- **Exercise instructions**: Rewrite the lines of the data from the line containing "Click the Reset link" through the end of the data, changing "Expand" to "Open" and keeping everything else the same. Omit the pictures from the answer.

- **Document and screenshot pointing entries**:
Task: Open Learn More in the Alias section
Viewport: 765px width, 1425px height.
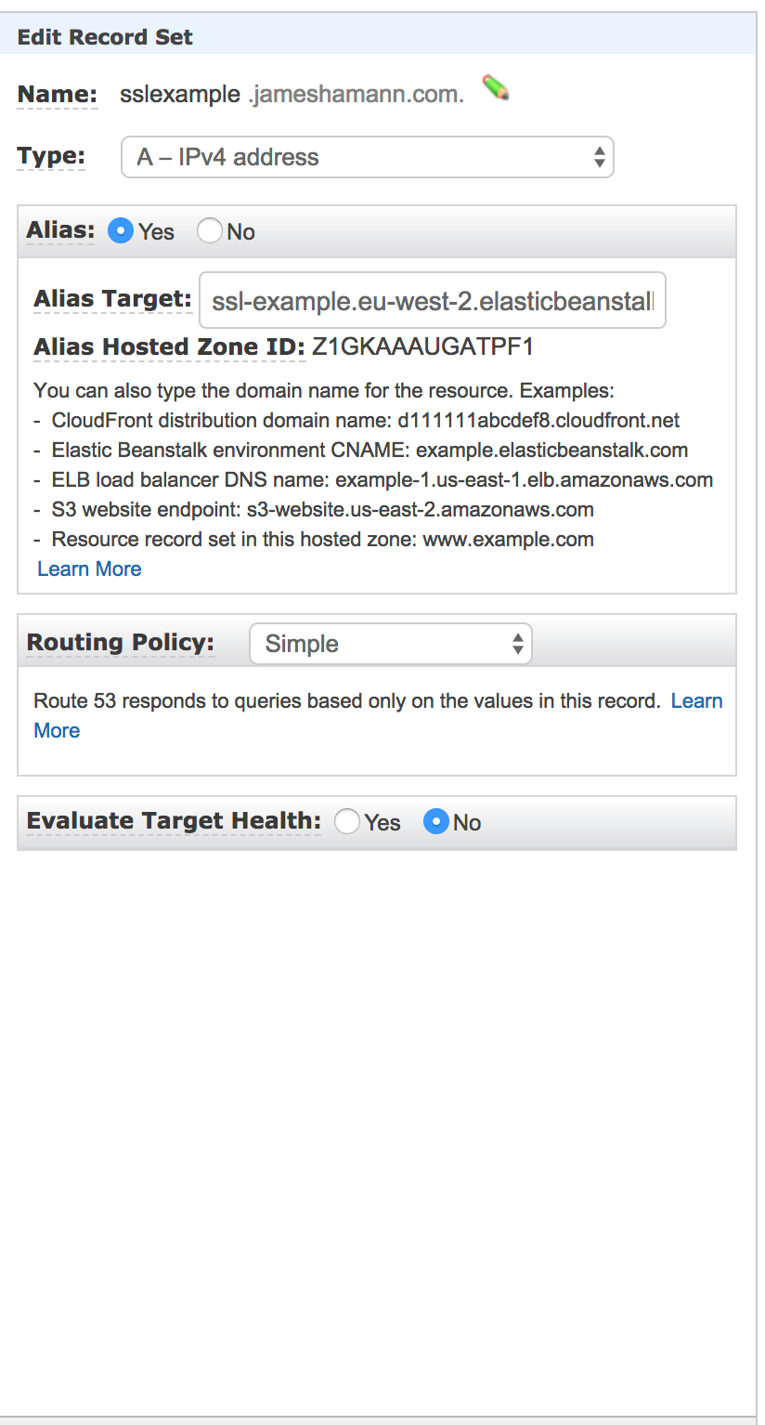Action: pos(88,568)
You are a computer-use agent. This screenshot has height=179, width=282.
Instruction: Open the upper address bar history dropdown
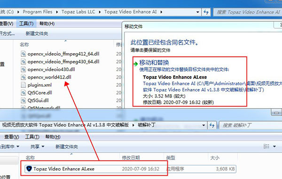pos(198,12)
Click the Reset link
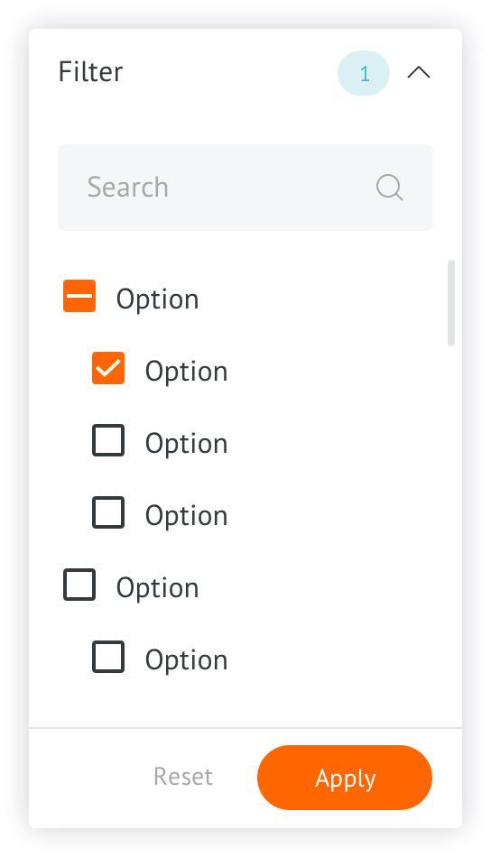491x857 pixels. coord(183,777)

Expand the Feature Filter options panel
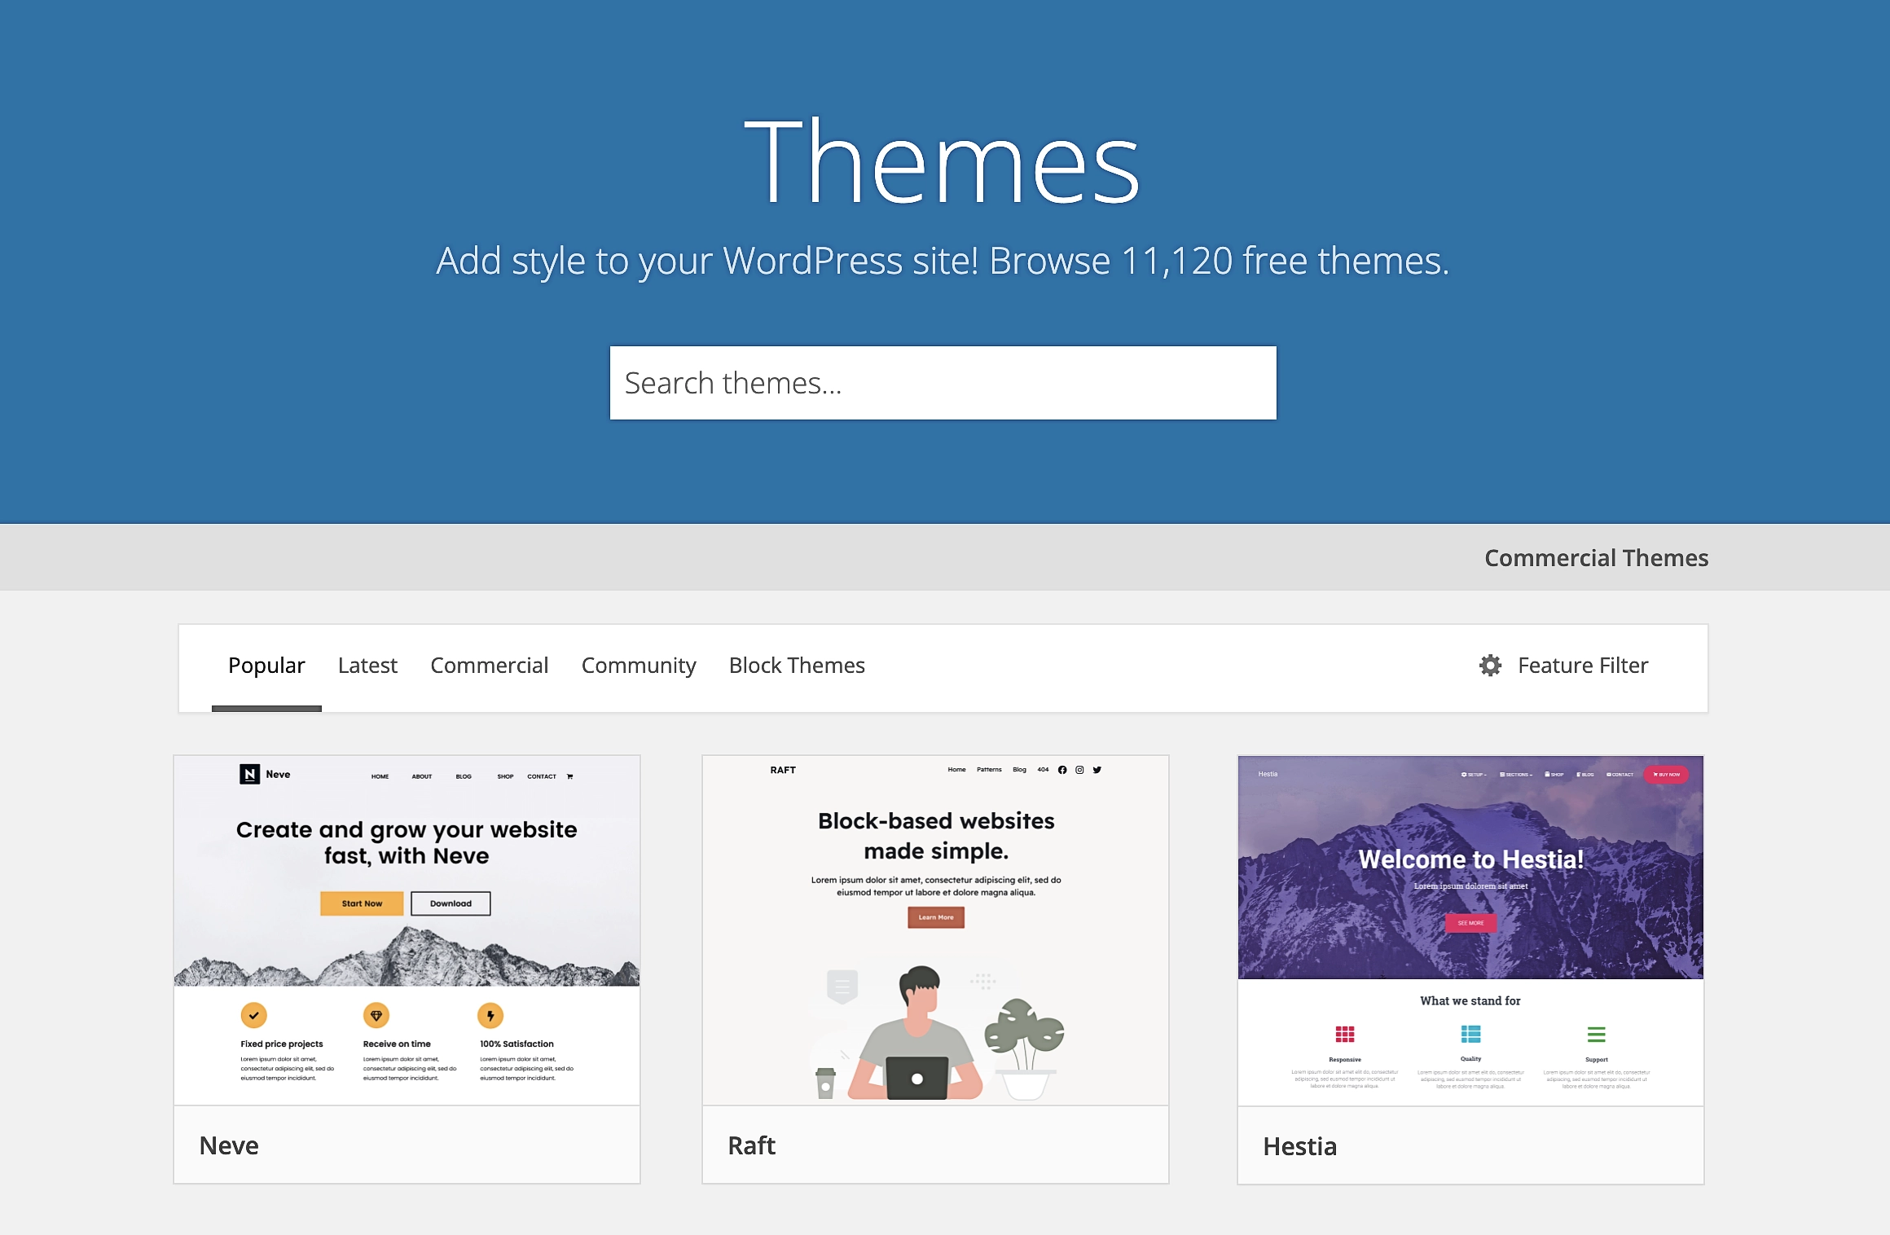(x=1563, y=666)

- **Solution for this exercise**:
Click the Reset link
491x857 pixels. coord(183,777)

Open the Feature Filter options panel
(x=1563, y=666)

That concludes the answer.